▶ **Exercise prompt**
Below are some records: retype them all exactly, but not the pictures.

▶ **The data**
+---+

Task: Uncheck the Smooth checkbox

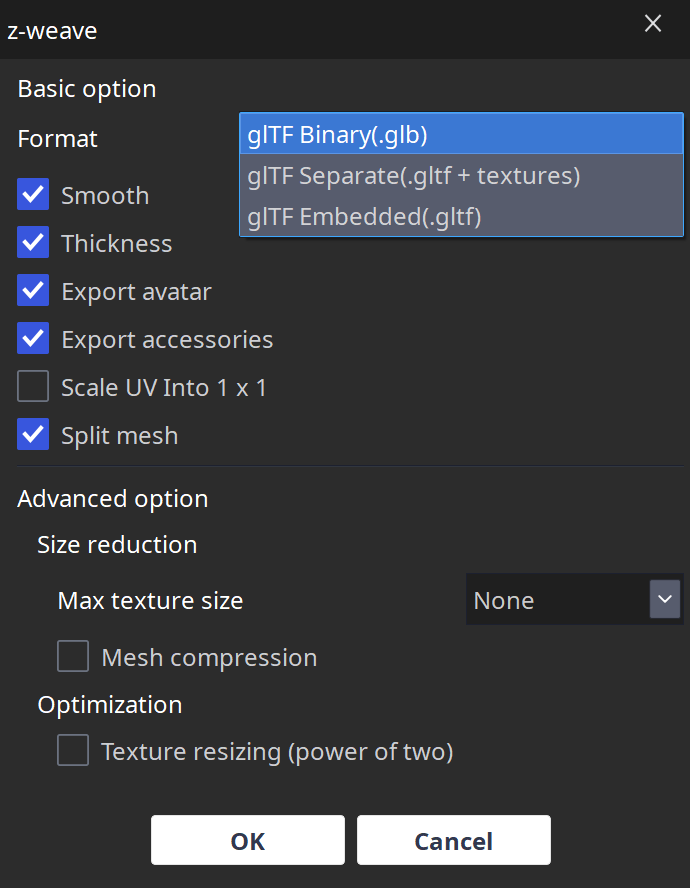Action: [x=33, y=195]
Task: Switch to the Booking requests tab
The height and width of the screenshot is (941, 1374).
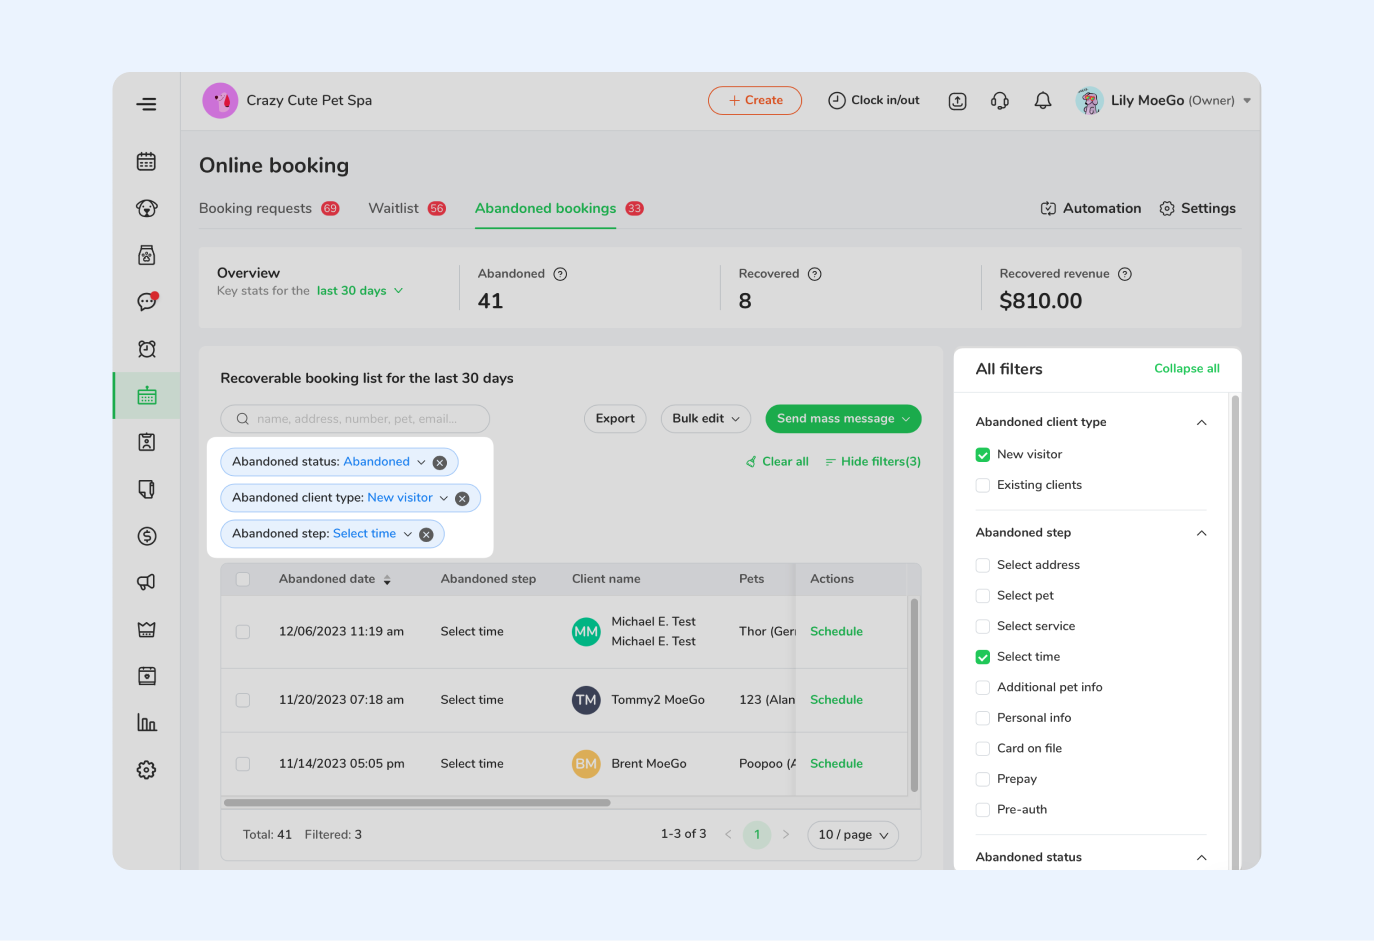Action: (x=256, y=209)
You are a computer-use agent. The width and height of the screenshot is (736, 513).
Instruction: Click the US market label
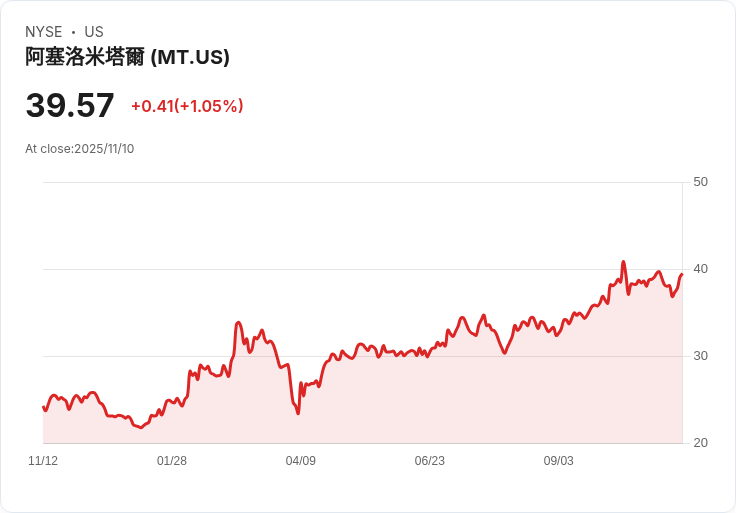pyautogui.click(x=94, y=32)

+---+

▶ **Response area**
Task: Uncheck the Smooth checkbox

Action: [x=33, y=195]
Task: Switch to the Booking requests tab
The height and width of the screenshot is (941, 1374).
Action: (x=256, y=209)
You are a computer-use agent. The width and height of the screenshot is (736, 513).
Instruction: Click the US market label
pyautogui.click(x=94, y=32)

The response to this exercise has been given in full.